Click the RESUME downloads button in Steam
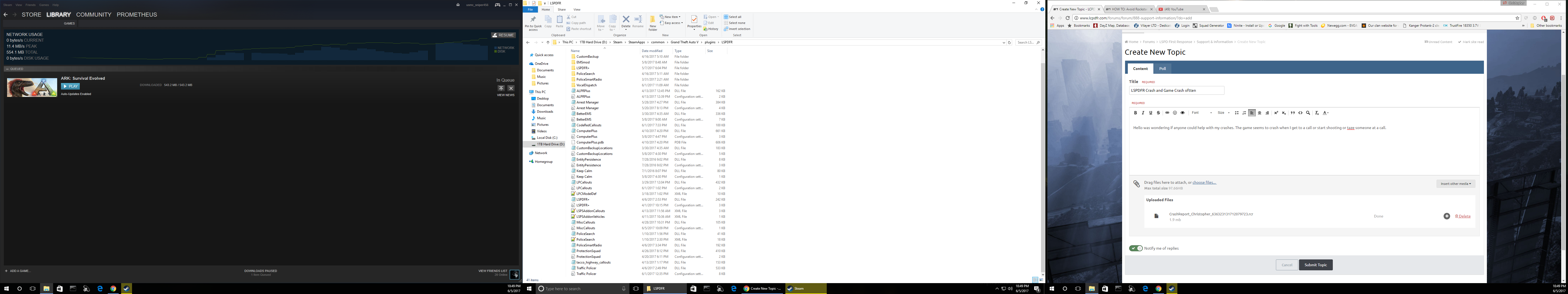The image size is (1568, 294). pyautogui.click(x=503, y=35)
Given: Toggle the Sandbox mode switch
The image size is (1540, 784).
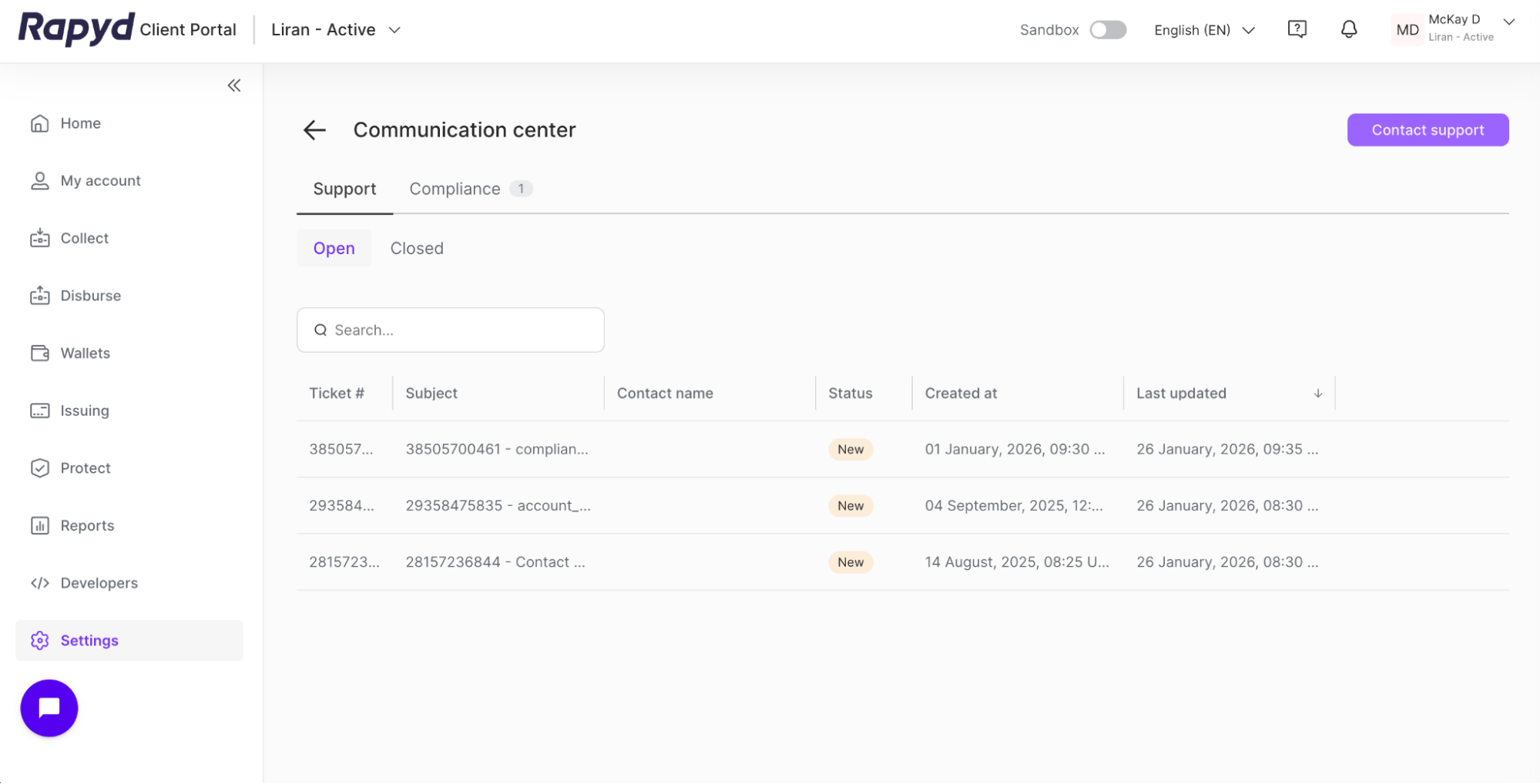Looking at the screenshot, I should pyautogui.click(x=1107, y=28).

+ + +

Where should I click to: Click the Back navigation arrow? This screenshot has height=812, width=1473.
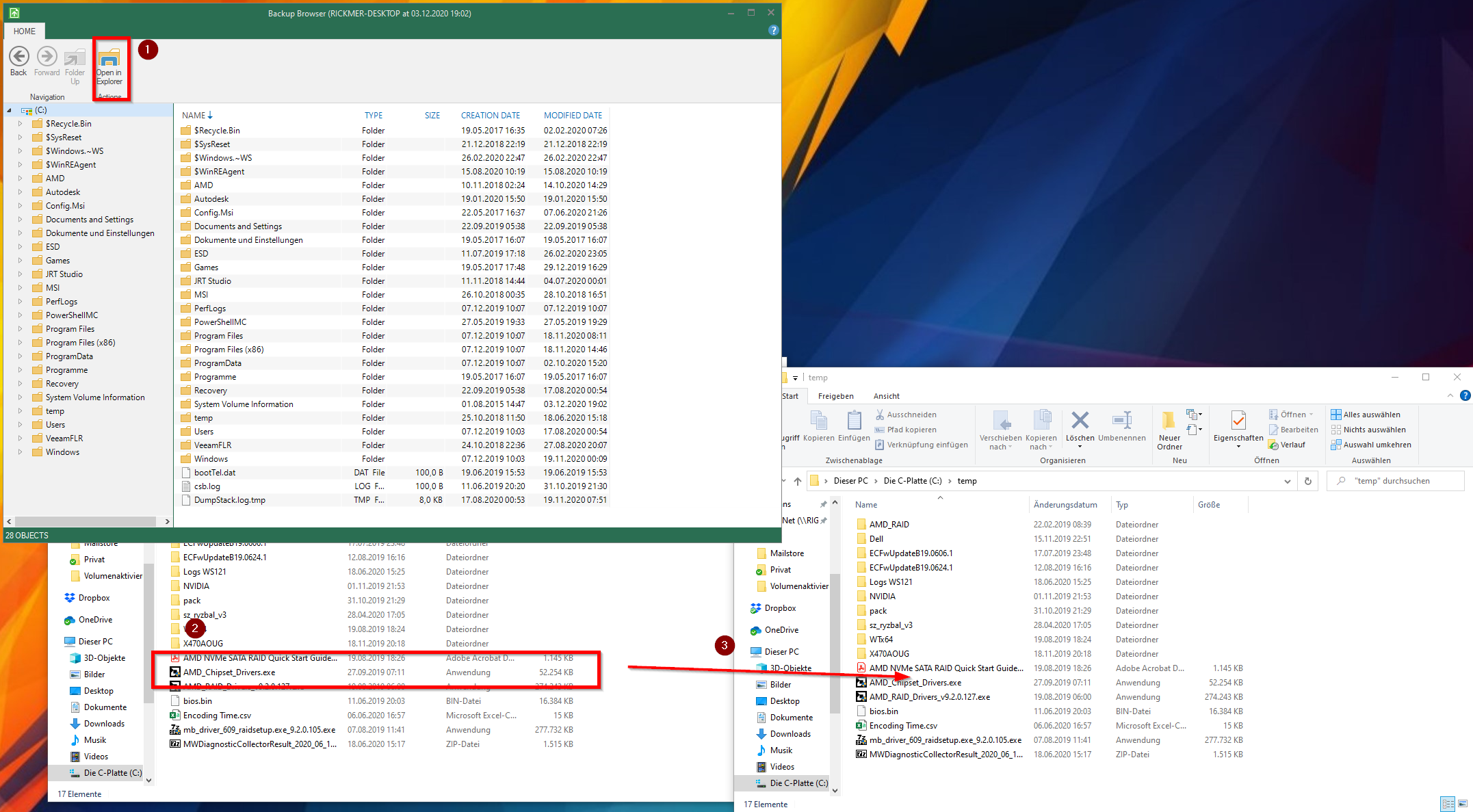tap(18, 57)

+ + +

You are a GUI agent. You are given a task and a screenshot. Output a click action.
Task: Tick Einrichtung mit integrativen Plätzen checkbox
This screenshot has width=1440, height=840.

+ + +

▶ WHAT YOU WILL DO: From the entries above, print the lines beginning at the one with "You are a GUI" and stopping after the one with "This screenshot has width=1440, height=840.", exactly as written and with nothing else.

▶ RESPONSE AREA:
You are a GUI agent. You are given a task and a screenshot. Output a click action.
Task: Tick Einrichtung mit integrativen Plätzen checkbox
This screenshot has width=1440, height=840.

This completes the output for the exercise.